UConn HPC profile Configuration
nf-core pipelines have been successfully configured for use on the UConn HPC cluster at Xanadu.
To use the xanadu profile, run the pipeline with -profile xanadu
. This will download and apply xanadu.config
which has been pre-configured for the UConn HPC cluster “Xanadu”. Using this profile, all Nextflow processes will be run within singularity containers, which can download and convert from docker containers when necesary.
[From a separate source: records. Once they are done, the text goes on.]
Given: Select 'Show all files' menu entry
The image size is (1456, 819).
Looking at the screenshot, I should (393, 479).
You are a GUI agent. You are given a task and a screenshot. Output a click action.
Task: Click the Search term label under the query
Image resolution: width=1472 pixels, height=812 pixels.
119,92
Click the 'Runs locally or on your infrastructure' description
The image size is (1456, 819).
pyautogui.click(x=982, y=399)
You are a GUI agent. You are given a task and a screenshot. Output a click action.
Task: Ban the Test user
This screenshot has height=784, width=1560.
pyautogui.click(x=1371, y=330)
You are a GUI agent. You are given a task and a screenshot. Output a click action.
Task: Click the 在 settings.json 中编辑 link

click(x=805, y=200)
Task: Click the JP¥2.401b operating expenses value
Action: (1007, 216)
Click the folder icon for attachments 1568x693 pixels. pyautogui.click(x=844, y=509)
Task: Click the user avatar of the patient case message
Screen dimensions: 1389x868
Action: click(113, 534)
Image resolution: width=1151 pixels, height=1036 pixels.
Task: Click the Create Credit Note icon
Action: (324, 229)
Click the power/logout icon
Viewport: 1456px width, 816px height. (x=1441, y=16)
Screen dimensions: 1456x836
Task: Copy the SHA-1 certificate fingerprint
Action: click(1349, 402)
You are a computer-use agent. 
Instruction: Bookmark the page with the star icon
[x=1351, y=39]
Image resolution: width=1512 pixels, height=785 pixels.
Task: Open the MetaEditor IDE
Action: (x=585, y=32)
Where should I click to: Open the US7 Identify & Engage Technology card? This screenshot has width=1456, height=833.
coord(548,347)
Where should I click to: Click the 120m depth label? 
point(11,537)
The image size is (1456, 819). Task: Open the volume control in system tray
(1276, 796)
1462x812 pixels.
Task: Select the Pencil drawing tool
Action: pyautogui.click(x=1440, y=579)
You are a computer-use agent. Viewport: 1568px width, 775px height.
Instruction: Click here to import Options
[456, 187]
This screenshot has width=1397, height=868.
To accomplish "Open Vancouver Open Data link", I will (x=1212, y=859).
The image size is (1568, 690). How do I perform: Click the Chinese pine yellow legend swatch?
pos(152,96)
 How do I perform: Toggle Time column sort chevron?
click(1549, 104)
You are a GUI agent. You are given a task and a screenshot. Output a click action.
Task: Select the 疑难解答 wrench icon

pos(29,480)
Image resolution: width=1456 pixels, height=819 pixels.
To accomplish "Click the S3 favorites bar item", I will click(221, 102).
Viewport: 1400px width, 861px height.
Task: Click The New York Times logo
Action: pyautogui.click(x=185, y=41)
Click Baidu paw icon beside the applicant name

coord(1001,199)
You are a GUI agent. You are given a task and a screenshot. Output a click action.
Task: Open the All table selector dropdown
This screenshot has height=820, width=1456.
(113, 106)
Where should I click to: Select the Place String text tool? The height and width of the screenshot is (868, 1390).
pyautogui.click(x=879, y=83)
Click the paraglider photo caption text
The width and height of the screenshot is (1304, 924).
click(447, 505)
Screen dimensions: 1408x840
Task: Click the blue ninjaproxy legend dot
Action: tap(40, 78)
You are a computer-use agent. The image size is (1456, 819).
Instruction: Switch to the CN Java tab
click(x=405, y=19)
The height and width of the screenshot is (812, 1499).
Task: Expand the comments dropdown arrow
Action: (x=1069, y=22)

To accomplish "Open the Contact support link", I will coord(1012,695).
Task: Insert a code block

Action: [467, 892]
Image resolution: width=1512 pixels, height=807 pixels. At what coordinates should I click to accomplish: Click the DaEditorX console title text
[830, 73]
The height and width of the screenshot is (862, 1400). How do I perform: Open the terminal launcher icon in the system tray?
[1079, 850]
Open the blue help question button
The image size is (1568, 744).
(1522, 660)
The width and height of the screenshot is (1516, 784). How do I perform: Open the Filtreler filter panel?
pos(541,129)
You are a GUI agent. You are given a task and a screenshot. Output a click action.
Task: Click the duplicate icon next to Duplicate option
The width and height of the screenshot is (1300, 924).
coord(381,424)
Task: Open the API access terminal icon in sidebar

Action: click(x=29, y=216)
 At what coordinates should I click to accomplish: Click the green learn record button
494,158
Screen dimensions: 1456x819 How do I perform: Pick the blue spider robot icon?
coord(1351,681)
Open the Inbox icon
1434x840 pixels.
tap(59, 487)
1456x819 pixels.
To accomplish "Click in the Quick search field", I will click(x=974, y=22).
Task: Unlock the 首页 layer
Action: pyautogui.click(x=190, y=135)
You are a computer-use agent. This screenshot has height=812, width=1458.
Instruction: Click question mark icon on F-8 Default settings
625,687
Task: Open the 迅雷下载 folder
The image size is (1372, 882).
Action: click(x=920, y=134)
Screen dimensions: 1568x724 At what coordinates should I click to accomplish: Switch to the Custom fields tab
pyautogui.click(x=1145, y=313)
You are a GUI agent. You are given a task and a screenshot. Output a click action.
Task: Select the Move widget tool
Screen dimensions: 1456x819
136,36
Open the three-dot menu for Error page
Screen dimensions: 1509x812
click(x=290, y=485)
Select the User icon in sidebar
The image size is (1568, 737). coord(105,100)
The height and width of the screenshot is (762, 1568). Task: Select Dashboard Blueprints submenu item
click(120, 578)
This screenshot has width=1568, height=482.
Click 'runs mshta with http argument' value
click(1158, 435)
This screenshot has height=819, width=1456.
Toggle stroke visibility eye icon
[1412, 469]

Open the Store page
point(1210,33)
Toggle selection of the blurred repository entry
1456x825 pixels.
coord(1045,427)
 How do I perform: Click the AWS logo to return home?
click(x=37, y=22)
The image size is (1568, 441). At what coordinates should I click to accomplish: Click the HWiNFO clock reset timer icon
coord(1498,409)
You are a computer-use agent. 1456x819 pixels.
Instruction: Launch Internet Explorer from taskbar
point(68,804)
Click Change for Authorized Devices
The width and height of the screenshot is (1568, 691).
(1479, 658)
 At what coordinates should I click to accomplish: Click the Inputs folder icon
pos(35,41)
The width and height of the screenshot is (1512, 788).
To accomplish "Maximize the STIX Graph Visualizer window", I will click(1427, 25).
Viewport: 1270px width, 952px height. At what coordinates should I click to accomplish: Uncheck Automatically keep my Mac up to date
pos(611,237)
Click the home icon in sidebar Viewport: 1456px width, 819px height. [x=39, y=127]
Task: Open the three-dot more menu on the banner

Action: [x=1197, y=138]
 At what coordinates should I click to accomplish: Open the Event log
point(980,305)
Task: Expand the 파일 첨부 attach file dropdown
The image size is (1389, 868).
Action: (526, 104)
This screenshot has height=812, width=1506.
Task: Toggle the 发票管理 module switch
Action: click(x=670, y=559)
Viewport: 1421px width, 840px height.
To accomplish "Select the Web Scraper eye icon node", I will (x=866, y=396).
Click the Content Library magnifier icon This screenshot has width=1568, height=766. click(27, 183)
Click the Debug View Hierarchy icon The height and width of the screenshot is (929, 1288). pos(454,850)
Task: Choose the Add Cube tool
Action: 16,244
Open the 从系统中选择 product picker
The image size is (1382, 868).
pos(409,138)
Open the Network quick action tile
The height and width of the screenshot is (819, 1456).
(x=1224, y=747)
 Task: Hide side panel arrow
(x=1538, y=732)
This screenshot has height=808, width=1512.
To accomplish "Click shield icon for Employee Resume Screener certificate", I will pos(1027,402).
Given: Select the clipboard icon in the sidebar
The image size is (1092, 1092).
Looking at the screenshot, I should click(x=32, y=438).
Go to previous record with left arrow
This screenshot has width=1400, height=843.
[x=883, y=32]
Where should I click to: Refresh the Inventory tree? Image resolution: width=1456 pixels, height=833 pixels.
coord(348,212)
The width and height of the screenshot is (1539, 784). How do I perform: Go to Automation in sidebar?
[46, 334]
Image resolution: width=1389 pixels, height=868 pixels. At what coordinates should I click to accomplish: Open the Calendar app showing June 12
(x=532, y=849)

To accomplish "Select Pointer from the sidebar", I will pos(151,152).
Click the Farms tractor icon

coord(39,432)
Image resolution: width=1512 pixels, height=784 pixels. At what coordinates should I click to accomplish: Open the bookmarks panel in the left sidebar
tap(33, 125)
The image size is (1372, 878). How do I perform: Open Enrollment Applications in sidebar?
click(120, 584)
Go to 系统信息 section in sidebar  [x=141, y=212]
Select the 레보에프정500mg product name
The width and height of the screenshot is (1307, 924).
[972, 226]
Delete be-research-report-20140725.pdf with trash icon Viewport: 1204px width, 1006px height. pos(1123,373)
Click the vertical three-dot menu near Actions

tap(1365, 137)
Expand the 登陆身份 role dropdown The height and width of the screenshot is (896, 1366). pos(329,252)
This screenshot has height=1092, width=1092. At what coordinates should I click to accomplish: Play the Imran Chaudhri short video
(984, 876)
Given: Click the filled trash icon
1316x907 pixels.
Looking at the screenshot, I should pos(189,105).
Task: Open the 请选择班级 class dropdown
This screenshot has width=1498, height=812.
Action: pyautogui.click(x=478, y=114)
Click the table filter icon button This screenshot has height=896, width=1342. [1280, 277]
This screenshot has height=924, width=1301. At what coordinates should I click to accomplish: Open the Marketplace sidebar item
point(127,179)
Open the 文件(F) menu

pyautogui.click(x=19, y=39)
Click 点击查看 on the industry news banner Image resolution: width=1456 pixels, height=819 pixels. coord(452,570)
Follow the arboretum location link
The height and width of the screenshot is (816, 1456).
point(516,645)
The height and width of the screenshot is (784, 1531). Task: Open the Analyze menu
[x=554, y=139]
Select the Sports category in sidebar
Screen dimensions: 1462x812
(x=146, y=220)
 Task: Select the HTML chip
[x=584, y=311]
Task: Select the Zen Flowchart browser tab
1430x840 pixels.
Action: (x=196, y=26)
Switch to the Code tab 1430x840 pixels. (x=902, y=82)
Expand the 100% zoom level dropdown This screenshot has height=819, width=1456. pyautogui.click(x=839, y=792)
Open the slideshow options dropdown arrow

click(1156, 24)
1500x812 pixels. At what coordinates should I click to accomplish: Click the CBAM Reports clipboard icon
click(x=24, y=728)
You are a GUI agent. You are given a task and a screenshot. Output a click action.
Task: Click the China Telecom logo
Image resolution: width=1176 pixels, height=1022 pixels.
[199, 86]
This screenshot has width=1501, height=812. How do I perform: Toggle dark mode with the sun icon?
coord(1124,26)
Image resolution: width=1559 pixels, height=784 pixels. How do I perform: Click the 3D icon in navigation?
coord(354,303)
A Nextflow module is available on the Xanadu HPC cluster, to use run module load nextflow
or module load nextflow/<version>
prior to running your pipeline. If you are expecting the NextFlow pipeline to consume more space than is available, you can set the work directory to /scratch/<userid>
which can handle 84.TB
with export NXF_WORK=/scratch/<userid>
. CAUTION make sure to remove items from this directoy, it is not intended for long-term storage.
Config file
params {
config_profile_description = 'The UConn HPC profile'
config_profile_contact = 'noah.reid@uconn.edu'
config_profile_url = 'https://bioinformatics.uconn.edu/'
// max resources
max_memory = 2.TB
max_cpus = 64
max_time = 21.d
// Path to shared singularity images
singularity_cache_dir = '/isg/shared/databases/nfx_singularity_cache'
}
process {
resourceLimits = [
memory: 2.TB,
cpus: 64,
time: 21.d
]
executor = 'slurm'
queue = { task.memory <= 245.GB ? 'general' : (task.memory <= 512.GB ? 'himem' : 'himem2') }
clusterOptions = {
[
task.memory <= 245.GB ? '--qos=general' : '--qos=himem'
].join(' ').trim()
}
}
executor {
name = 'slurm'
submitRateLimit = '2 sec'
queueSize = 100
}
singularity {
enabled = true
cacheDir = params.singularity_cache_dir
autoMounts = true
conda.enabled = false
}